▸ Task to complete
Please repeat the entire listing verbatim and keep the pictures out.
= Beginning of Section =
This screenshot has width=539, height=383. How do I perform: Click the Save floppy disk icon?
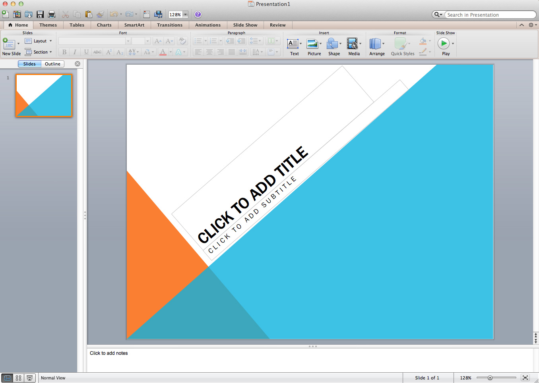pos(40,15)
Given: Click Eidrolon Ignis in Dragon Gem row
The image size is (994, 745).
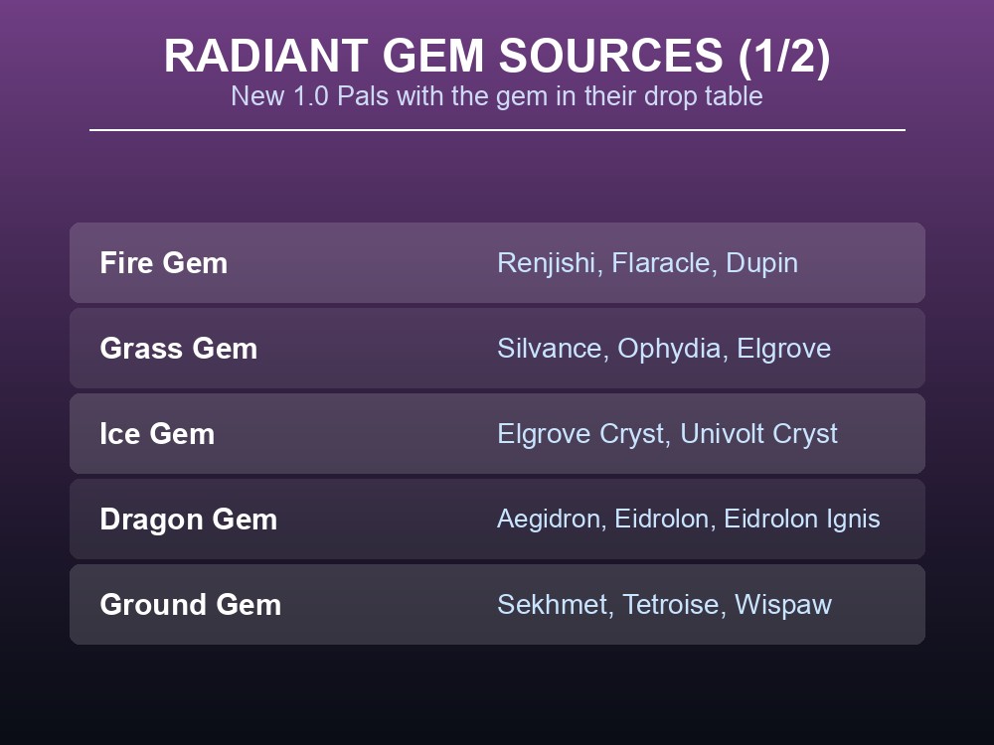Looking at the screenshot, I should point(802,520).
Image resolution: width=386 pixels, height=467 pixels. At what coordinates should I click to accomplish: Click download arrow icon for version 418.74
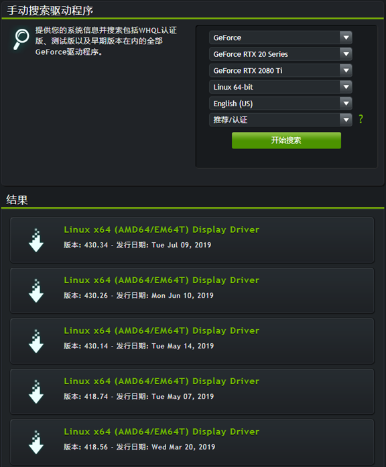click(x=36, y=391)
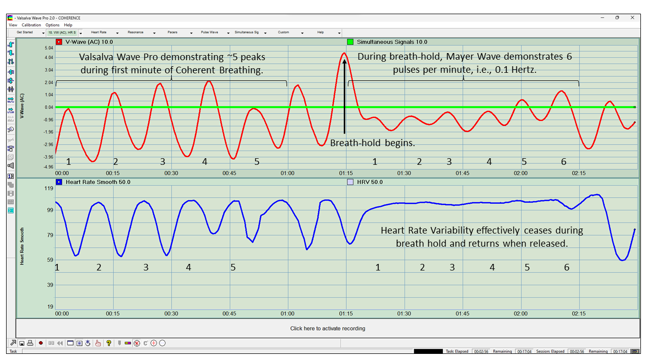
= End of Section =
▸ Written response
This screenshot has width=539, height=383. How do I perform: Click the Save floppy disk icon?
pos(40,15)
Given: Click Eidrolon Ignis in Dragon Gem row
The image size is (994, 745).
Looking at the screenshot, I should point(802,520).
Image resolution: width=386 pixels, height=467 pixels. At what coordinates should I click to accomplish: Click download arrow icon for version 418.74
click(x=36, y=391)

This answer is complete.